In the near future of 2029, a private company known as the HTDA delivers closure to the recently bereaved through a simulation of their recently departed, a voice emerging from the titular Creep Box. Overseeing this procedure is neuroscientist and parapsychologist Dr Caul (Geoffrey Cantor, as seen in Marvel’s Punisher and Daredevil), a man tortured by the past but also by a growing concern over how far these voices are purely simulations.
Both written and directed by Patrick Biesemans, don’t expect any jump scares or gore from Creep Box, a slow-paced film filled with silences and contemplations of empty spaces, which is more interested in the philosophy of consciousness and the afterlife than ghosts or monsters. In fact, in a world otherwise made up of cold, harshly lit and sterile offices, boardrooms, workspaces and empty homes, Dr Caul’s darkly stygian laboratory, as creepy as it is, is one of the few lively interiors, filled with scrolling code, flashing lights and a multitude of eerie voices. With a central philosophy questioning what it is to be alive after death, Creep Box‘s most alive characters are often the dead themselves.
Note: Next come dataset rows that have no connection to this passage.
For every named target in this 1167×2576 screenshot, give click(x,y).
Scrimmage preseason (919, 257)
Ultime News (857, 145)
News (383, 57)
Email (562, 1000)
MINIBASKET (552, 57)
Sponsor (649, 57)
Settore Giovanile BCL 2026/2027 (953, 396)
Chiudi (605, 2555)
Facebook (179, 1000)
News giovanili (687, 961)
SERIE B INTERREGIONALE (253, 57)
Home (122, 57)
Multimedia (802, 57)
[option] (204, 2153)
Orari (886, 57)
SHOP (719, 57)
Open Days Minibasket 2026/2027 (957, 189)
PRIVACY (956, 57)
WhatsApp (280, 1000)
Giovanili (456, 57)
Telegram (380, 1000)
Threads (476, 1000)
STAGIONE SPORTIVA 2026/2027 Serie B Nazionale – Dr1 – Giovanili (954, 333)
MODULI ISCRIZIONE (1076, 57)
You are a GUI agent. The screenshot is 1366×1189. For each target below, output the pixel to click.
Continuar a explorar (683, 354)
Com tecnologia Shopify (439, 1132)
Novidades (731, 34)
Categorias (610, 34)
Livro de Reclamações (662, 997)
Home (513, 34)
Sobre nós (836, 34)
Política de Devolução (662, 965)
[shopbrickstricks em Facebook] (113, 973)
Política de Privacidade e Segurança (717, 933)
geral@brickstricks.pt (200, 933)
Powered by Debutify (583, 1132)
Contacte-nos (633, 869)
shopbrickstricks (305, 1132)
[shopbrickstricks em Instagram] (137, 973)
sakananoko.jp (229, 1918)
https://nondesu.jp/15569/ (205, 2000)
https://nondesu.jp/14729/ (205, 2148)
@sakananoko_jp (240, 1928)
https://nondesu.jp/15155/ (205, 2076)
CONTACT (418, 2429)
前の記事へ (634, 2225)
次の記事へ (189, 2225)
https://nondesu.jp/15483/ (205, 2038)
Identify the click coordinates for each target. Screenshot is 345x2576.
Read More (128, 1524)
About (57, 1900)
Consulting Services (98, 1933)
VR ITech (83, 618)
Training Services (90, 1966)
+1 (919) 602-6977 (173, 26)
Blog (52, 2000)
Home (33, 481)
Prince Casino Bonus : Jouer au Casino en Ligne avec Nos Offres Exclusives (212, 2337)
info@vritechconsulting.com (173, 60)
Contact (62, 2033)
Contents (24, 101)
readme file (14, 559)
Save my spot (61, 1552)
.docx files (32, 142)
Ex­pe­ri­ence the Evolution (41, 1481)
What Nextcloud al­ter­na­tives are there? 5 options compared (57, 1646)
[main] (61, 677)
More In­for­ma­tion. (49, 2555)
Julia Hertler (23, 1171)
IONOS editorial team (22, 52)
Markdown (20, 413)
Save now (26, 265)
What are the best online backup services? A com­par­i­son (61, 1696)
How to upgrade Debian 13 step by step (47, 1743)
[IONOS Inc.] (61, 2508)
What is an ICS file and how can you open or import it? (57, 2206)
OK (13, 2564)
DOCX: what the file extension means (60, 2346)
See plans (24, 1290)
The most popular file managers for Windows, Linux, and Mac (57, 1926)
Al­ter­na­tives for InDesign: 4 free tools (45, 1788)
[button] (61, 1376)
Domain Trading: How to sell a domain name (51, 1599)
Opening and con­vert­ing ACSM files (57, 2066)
Much of this film is beautifully shot, with the camera work doing much of the storytelling, and the sound design with the ‘simulated’ voices is superb. There are also flashes of excellent, understated acting from all of the main cast. However, Biesemans seems more confident with constructing images and atmospheres than with capturing performances and so the characterisations can seem uneven or even frustratingly underplayed at times.
Creep Box asks a lot of questions and leaves many hanging threads, but it is also somewhat haunted by its own emptiness, feeling in some ways more like a short in its lean storytelling than a feature film. At best, by the end of the film, we know a little more about the central character, but he seems barely changed by the experience, and our understanding of his world is too, leaving behind a whisper of creeping existential dread but sadly little lasting impact once that whisper dies away.
CREEP BOX is released on digital platforms in the US on January 24th.